We need to send the data to another system via rest API. This data need to be encrypted.
I understand we can use system.net.httpPost function to send the data in json format. Is this correct?
For encryption, installing SLL certificate on Ignition gateway is sufficient or the web server hosting the API should have SSL certificate (https url) for data encryption?
Also, is there any way we can test above function for posting json data using any online tool?
I don’t know about the requirements for encryption, but the standard way to see the results on the wire would be to use Wireshark. It should be obvious when encryption is enabled as you will no longer be able to see the payload as plain text.
You're going down a dangerous path, since, frankly, you seem uninformed about a lot of the specifics of the technologies involved here.
To answer your specific questions:
Yes, but this could be misleading. JSON is just a way to organize a plain-text payload, and doesn't imply anything about encryption.
Installing an SSL certificate on the Ignition gateway will do absolutely nothing for any calls to an external REST API. You need to have a certificate for that server (and enable whatever features on the server necessary to 'upgrade' requests to HTTPS) to ensure communication from clients (such as scripting methods in Ignition) must be encrypted.
Local clients that can talk to arbitrary webservers abound. E.G:
https://www.postman.com/
Powershell has a cmdlet for talking to REST APIs:
Or if you're on a *nix system, you're basically guaranteed to have curl installed.

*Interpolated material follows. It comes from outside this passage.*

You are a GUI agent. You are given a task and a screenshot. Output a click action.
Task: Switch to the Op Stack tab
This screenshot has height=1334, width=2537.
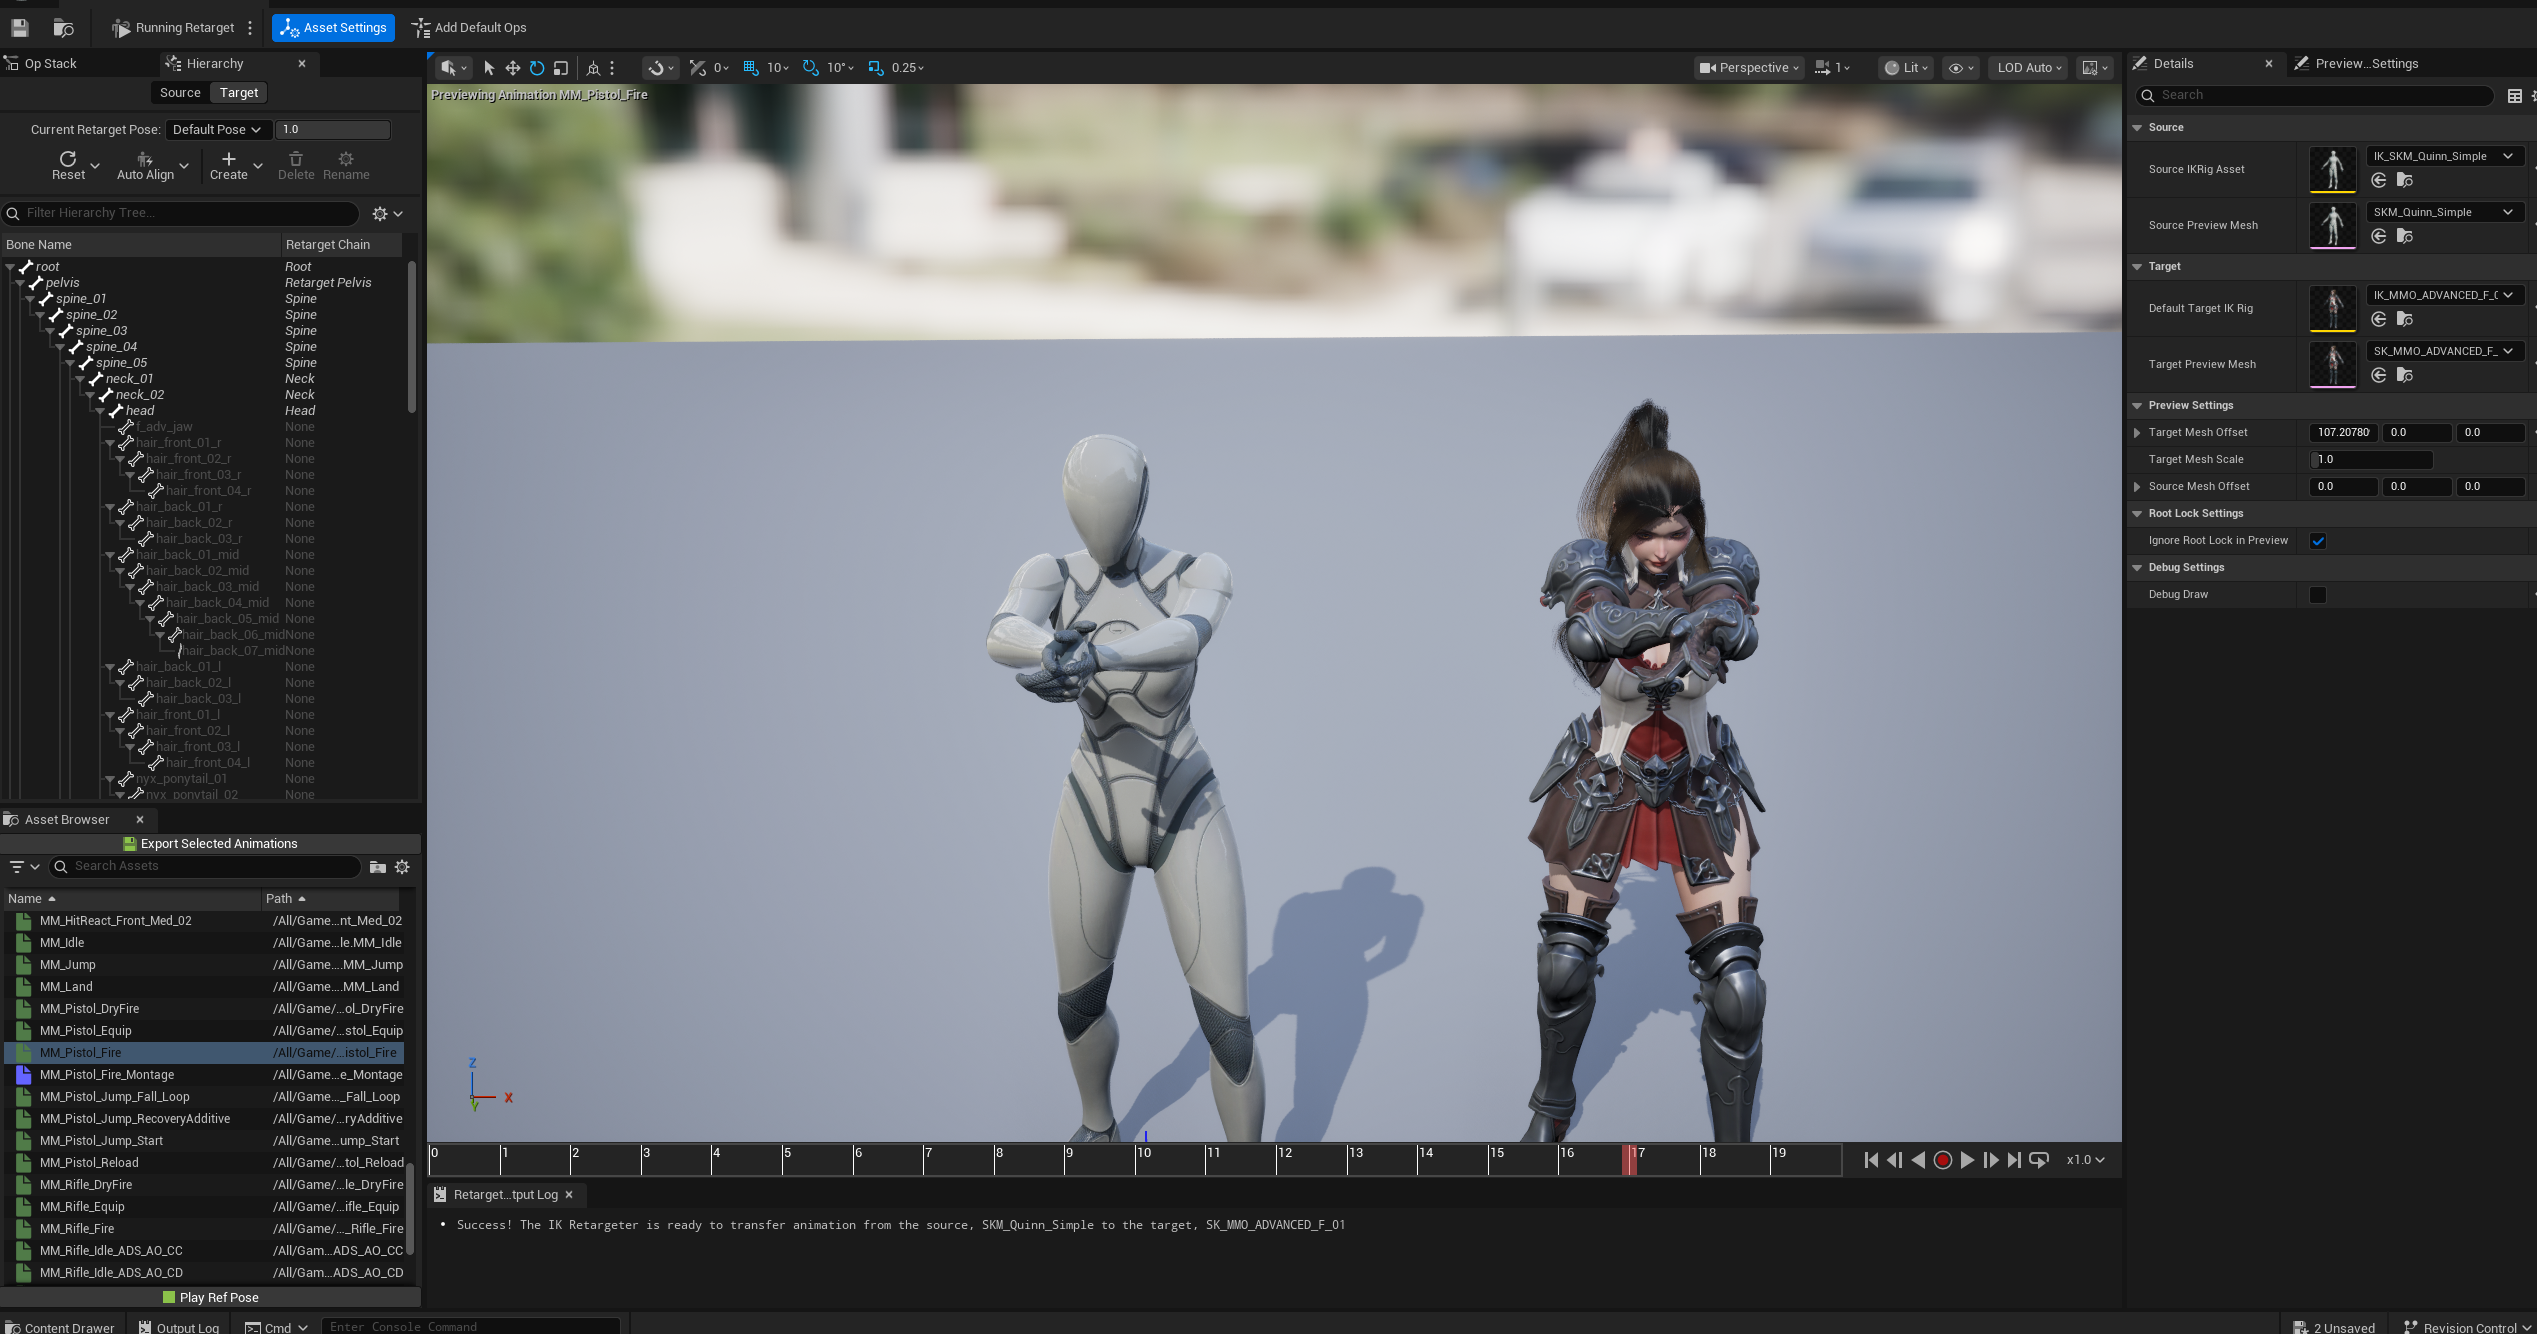point(50,64)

Thanks @PGriffith for detailed answer.
Can you please confirm my understanding below -
SSL certificate on Ignition ensures secure communication as long as Ignition is working as server (like communication between clients and Ignition gateway or Ignition as web server).

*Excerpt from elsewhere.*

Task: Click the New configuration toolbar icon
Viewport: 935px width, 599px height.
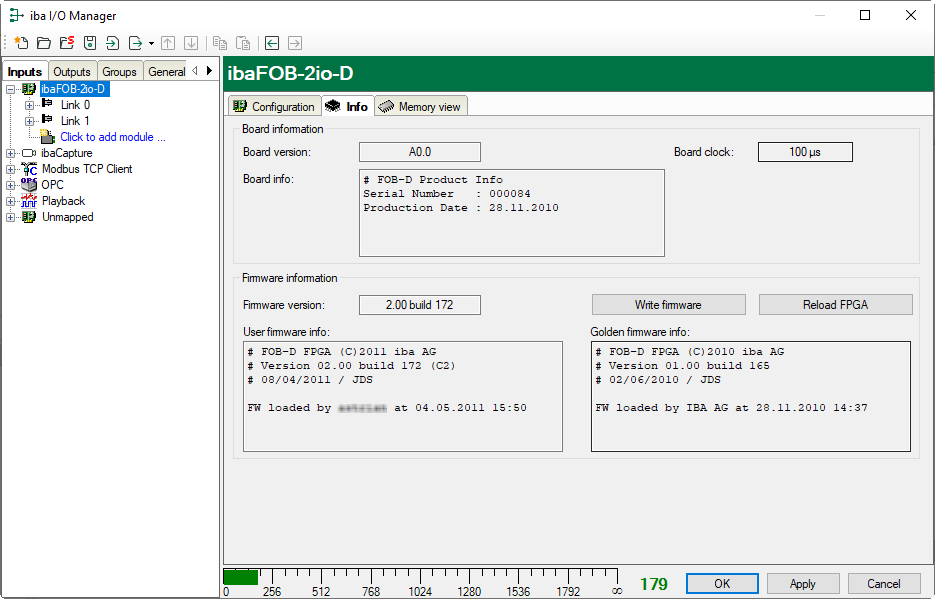Action: [21, 43]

system.net.httpPost() with https url endpoint (to be provided by server where data will be sent to) will ensure encryption. (Someone with similar limited knowledge about API calls as me asked if httpPost function can call https url. Though I thought it can, I did not have definite answer, so just wanted to confirm)

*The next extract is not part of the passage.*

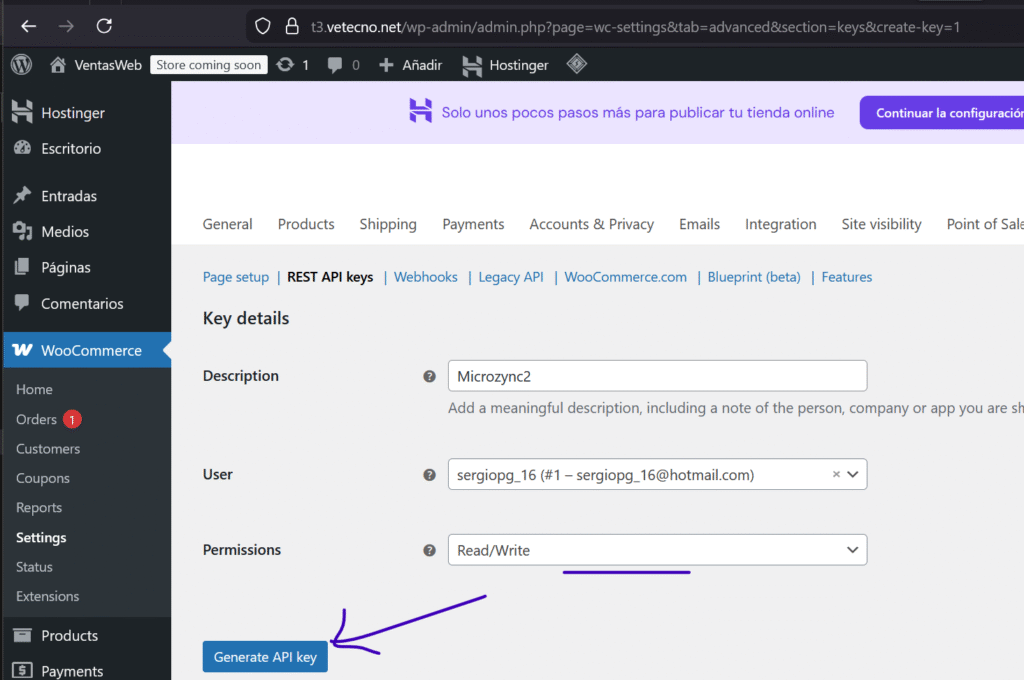
Task: Open the Shipping settings tab
Action: pos(388,224)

I will try one of the above options for testing API call.
Yes, that's essentially correct. Note that Ignition has a specific toggle to require HTTPS - if not enabled, then both encrypted and unencrypted sessions are allowed. You can also opt-in to HSTS (Http Strict Transport Security) by setting a gateway configuration flag; briefly, HSTS lets clients know to 'cache' the HTTPS requirement and never allow HTTP connections for some duration.
Yes, as long as you're connecting to an HTTPS URL, the protocol will dictate/require encryption to connect. Note that encryption does not mean security, intrinsically - you can generate a 'self-signed' certificate, and still send perfectly valid HTTPS traffic over it. Such a self signed certificate can be compromised or duplicated such that a 'bad actor' could still capture your encrypted traffic in-transit over the network and decrypt it.
Thank you @PGriffith for detailed and easy to understand explanation.
With IT and OT worlds converging, we need to regularly interact with client’s IT team especially for cyber security. Such conversations in this forum are very helpful to enhance the knowledge.